#### [EXERCISE]
Sift through the material below and return the lines with "icon".

::::::

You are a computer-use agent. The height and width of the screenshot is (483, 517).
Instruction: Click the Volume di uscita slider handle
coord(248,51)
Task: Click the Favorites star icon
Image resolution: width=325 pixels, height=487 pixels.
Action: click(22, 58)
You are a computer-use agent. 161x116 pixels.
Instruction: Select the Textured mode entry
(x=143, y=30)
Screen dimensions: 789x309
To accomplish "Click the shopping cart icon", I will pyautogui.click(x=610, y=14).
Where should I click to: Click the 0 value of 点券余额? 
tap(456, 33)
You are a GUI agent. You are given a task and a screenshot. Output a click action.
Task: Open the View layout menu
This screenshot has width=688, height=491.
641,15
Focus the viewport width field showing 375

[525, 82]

::::::

#### [RESULT OF THIS EXERCISE]
Task: Click the Favorites star icon
To accomplish "Click the shopping cart icon", I will pyautogui.click(x=610, y=14).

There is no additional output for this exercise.